Chris Nickels Discusses OSHA's Proposed Heat Rule in Business Insurance Article
Chris Nickels, a partner in the Quarles & Brady Labor & Employment Practice Group, was quoted in a Business Insurance article about the Occupational Safety and Health Administration’s (OSHA) proposed new heat rule potentially being abandoned. The article discussed the regulations being put in place at the state level to protect employees against workplace hazards.
Nickels offered advice to employers who operate in environments where heat is a factor and provided simple and effective measures they can include in their heat injury prevention plan, including providing access to cool drinking water, designated break areas and maintaining open lines of communication with workers.
An excerpt:
Chris Nickels, Milwaukee-based labor and employment attorney at Quarles & Brady LLP, advises employers, regardless of whether mandates are in effect, to assess the needs of their workplaces. OSHA, even without a heat standard, can still cite an employer for failing to protect workers under the agency’s general duty clause, which states that workplaces must be free from known hazards, he said.

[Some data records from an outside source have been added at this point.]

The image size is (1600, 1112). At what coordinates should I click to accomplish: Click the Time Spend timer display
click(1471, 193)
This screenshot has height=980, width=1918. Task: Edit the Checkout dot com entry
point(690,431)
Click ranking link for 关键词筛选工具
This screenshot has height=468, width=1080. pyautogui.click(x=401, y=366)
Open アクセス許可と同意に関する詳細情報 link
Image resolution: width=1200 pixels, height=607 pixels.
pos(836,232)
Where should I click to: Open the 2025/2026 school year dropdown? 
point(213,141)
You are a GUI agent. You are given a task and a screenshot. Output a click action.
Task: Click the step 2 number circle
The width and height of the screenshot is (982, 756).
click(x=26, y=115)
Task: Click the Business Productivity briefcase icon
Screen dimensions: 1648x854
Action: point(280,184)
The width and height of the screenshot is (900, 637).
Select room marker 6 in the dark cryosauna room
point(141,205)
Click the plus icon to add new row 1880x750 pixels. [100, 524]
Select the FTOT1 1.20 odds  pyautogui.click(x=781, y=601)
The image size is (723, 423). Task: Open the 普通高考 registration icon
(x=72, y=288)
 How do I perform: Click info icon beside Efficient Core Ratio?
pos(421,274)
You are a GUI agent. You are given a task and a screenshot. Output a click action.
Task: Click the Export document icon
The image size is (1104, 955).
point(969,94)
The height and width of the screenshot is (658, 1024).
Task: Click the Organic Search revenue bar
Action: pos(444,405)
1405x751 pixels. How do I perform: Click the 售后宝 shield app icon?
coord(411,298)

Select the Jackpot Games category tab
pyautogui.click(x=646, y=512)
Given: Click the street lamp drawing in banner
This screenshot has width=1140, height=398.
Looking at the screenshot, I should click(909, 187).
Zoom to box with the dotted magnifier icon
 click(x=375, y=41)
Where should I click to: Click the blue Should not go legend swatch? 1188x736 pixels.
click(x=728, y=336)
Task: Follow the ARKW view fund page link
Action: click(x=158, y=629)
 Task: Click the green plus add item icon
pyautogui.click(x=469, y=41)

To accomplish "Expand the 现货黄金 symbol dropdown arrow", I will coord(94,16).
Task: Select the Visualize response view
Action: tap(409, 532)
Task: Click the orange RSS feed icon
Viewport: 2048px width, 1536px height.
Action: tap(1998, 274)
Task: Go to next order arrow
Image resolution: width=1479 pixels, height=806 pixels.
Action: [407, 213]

“We were always in a wait and see as it relates to the specifics of the federal OSHA heat stress rule,” he said. “But if you’re an employer operating in environments where heat is a factor — whether that’s due to environment or heat-generating manufacturing processes — it is important now to prioritize worker safety and implement a heat injury prevention plan that can include simple and effective measures, some of which were part of this OSHA plan, such as providing access to cool drinking water, designated break areas, and maintaining open lines of communication with workers.”